[EXERCISE]
Please format the data below as a JSON list of strings, with one string for each line and blank lines omitted. Leave the pictures out of the answer.

---------- RECORDS FOR THIS TASK

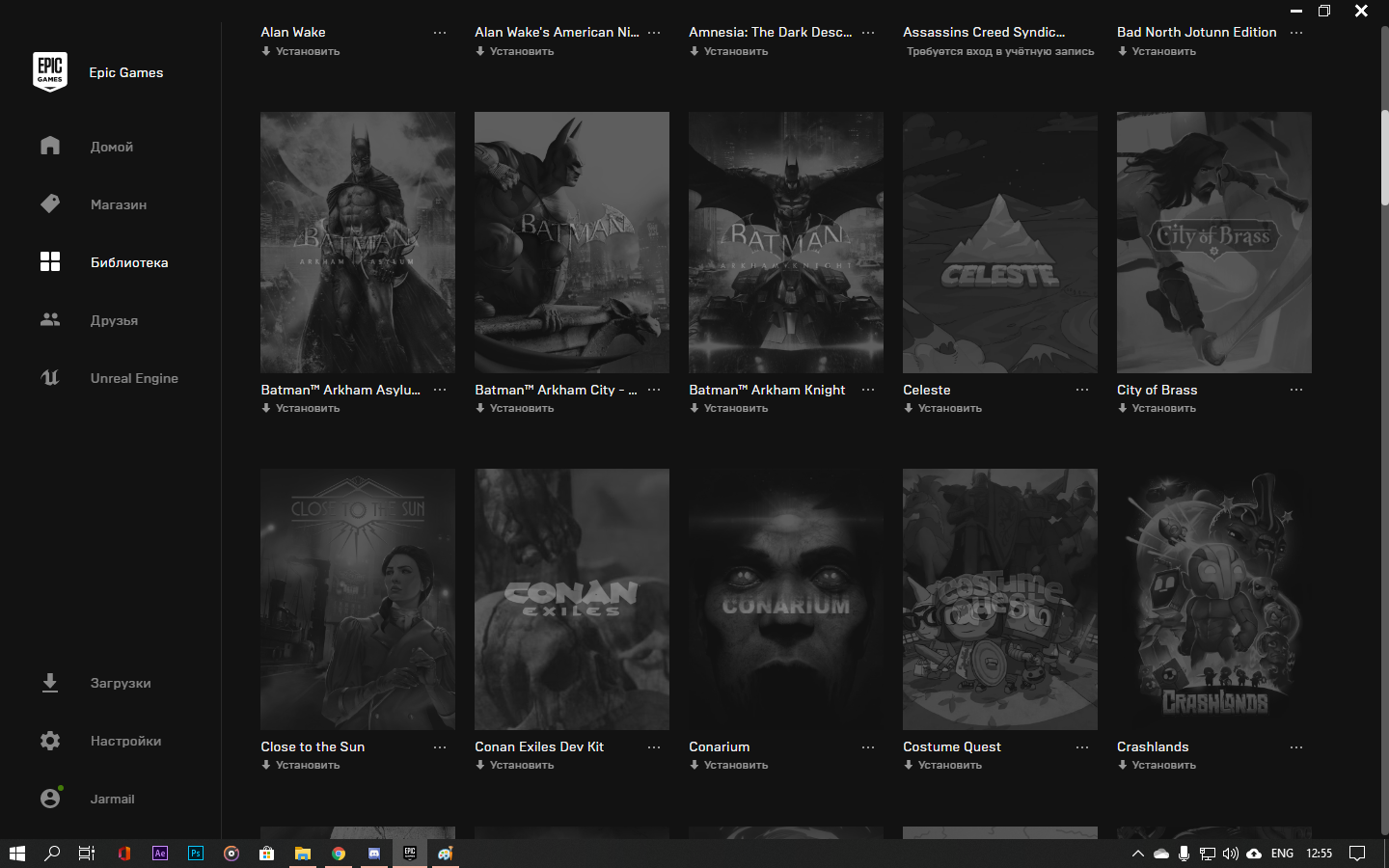Expand three-dot menu for City of Brass
The width and height of the screenshot is (1389, 868).
pyautogui.click(x=1296, y=390)
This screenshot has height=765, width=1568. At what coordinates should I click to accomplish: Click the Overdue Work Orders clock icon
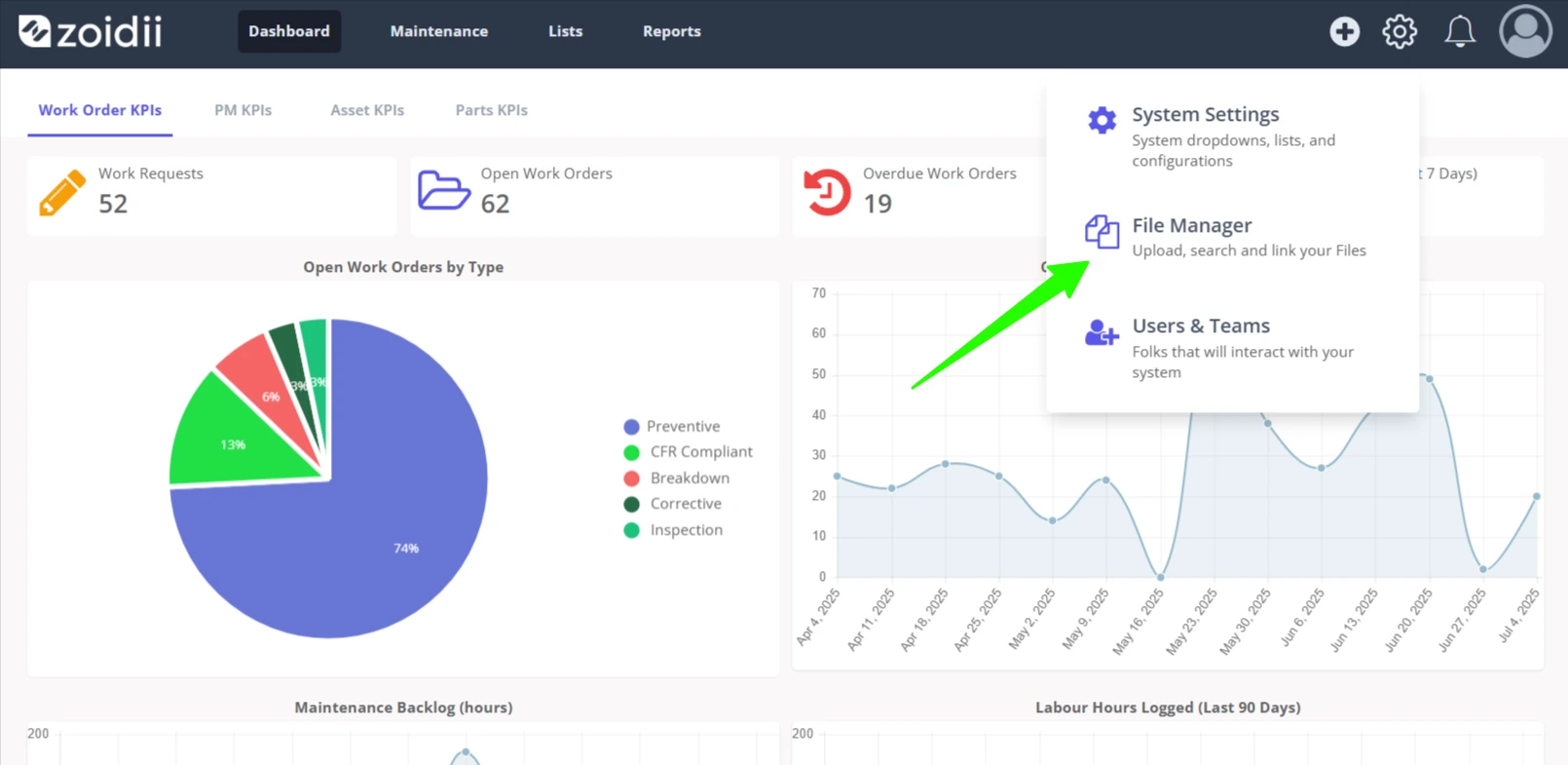point(827,192)
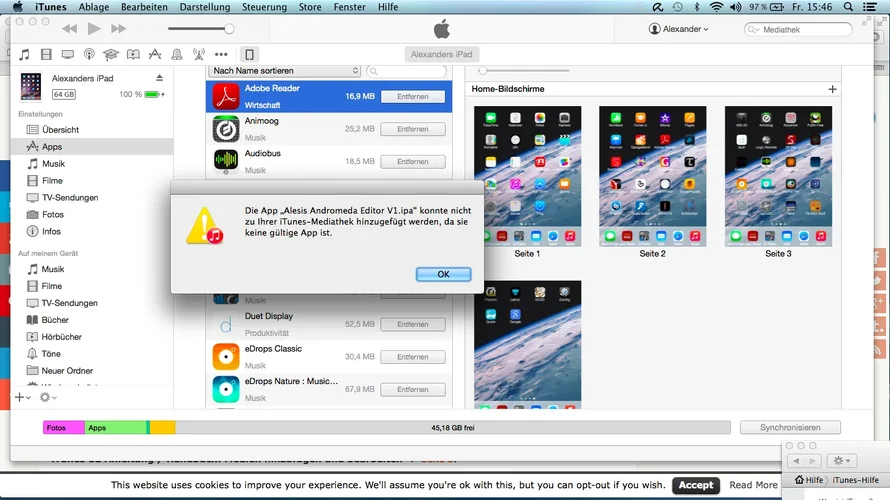Switch to the Movies filmstrip icon
890x500 pixels.
pos(46,54)
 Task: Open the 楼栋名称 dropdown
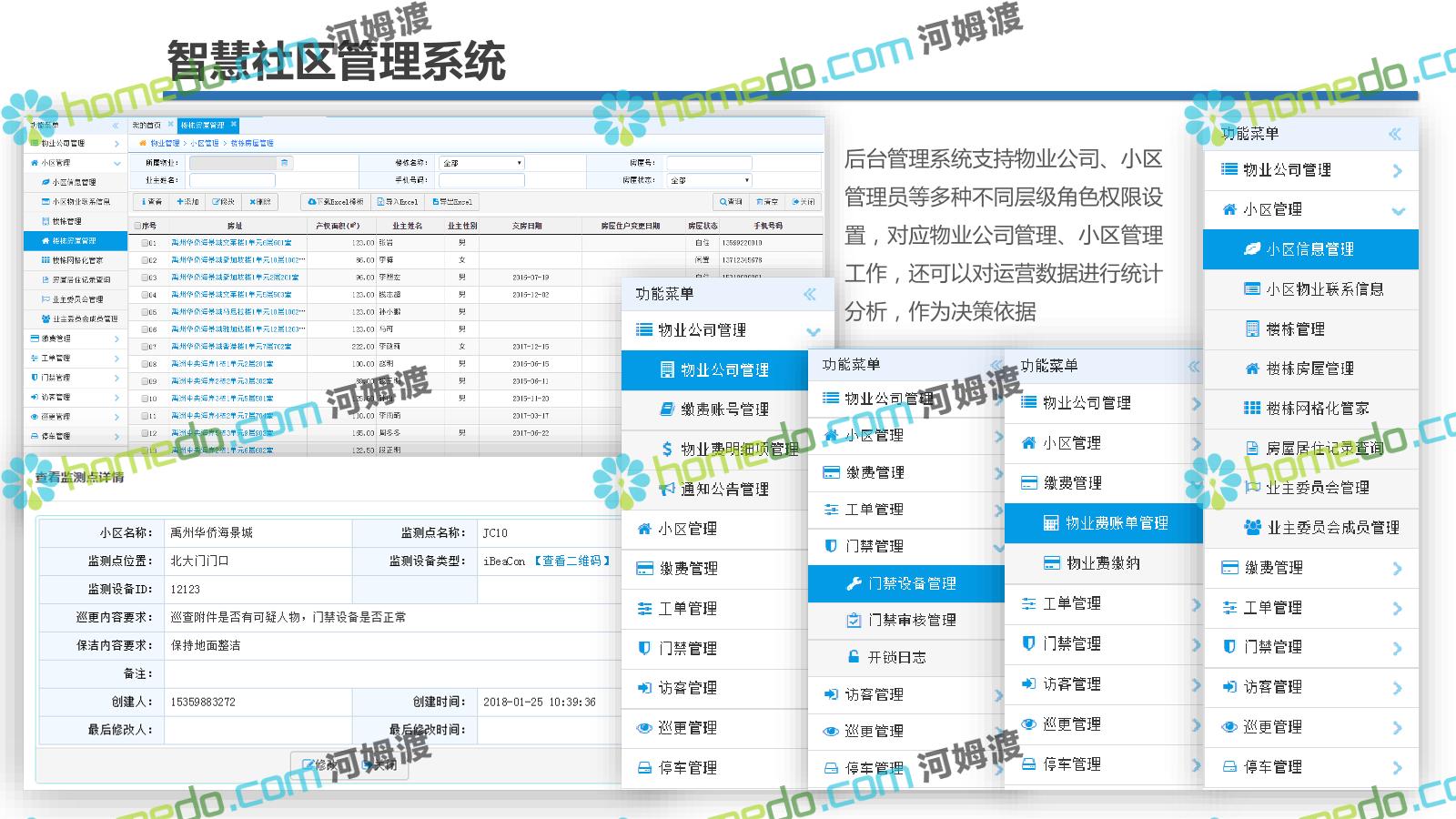[x=481, y=163]
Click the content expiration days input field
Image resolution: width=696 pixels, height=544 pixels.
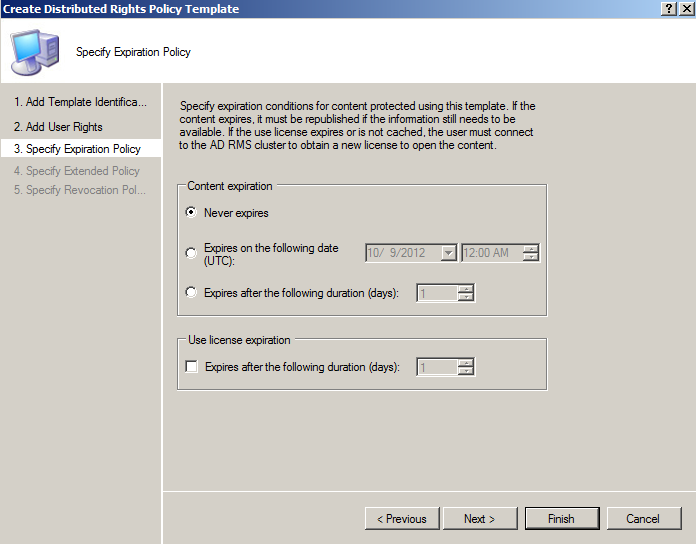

--------------------

[COMPLETE RESPONSE]
[
  "Expand three-dot menu for City of Brass",
  "The width and height of the screenshot is (1389, 868).",
  "pyautogui.click(x=1296, y=390)",
  "This screenshot has height=765, width=1568. At what coordinates should I click to accomplish: Click the Overdue Work Orders clock icon",
  "point(827,192)",
  "Switch to the Movies filmstrip icon",
  "890x500 pixels.",
  "pos(46,54)",
  " Task: Open the 楼栋名称 dropdown",
  "[x=481, y=163]",
  "Click the content expiration days input field",
  "Image resolution: width=696 pixels, height=544 pixels."
]